## ACTIVITY
Using the records below, give again exactly the lines from the line that contains "FinancialEducation (365, 354)" through the line that contains "Sitemap (332, 8)", both ends included, and only those.

## THE DATA

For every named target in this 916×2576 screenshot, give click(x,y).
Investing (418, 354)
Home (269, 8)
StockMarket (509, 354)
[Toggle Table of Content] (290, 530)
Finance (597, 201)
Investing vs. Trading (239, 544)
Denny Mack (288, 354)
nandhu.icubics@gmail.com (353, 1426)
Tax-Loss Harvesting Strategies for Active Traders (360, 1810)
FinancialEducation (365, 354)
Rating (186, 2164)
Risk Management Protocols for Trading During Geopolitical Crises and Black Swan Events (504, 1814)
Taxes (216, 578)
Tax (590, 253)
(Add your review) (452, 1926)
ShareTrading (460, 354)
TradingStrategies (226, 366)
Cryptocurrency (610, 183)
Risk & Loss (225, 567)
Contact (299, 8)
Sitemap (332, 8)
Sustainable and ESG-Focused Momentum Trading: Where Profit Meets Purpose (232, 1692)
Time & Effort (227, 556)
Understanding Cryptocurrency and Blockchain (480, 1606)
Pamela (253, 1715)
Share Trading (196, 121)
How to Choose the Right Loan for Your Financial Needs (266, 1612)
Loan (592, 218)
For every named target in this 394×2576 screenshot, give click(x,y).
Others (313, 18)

* * *

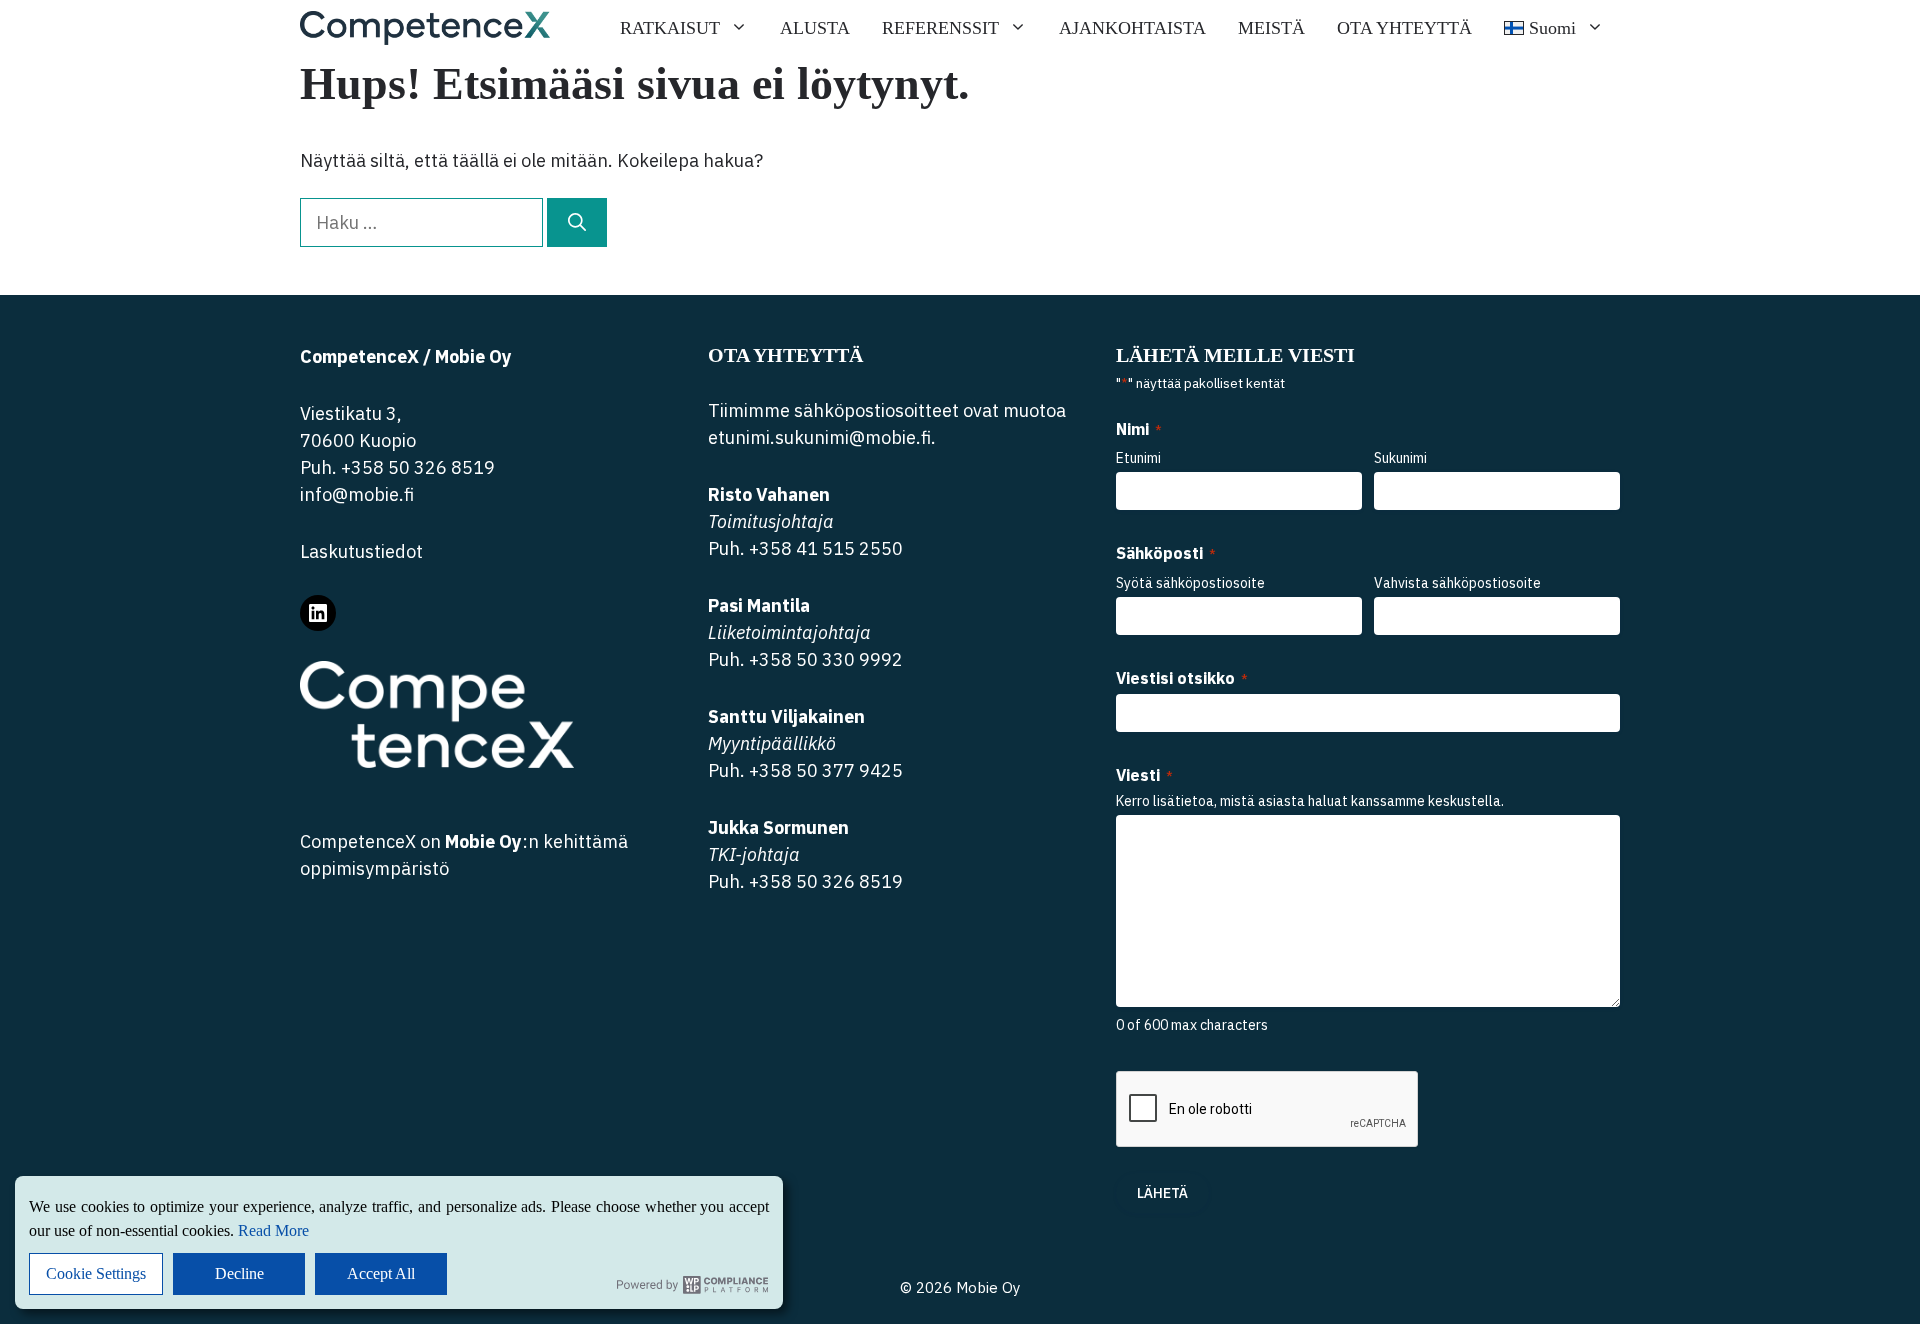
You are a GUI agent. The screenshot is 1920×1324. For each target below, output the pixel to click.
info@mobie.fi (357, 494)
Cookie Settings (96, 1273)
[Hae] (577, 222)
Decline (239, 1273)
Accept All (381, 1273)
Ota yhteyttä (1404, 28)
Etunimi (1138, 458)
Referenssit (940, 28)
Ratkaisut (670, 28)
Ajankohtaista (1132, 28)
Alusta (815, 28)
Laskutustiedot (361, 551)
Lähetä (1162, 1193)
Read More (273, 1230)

## RESPONSE TO THE TASK
FinancialEducation (365, 354)
Rating (186, 2164)
Risk Management Protocols for Trading During Geopolitical Crises and Black Swan Events (504, 1814)
Taxes (216, 578)
Tax (590, 253)
(Add your review) (452, 1926)
ShareTrading (460, 354)
TradingStrategies (226, 366)
Cryptocurrency (610, 183)
Risk & Loss (225, 567)
Contact (299, 8)
Sitemap (332, 8)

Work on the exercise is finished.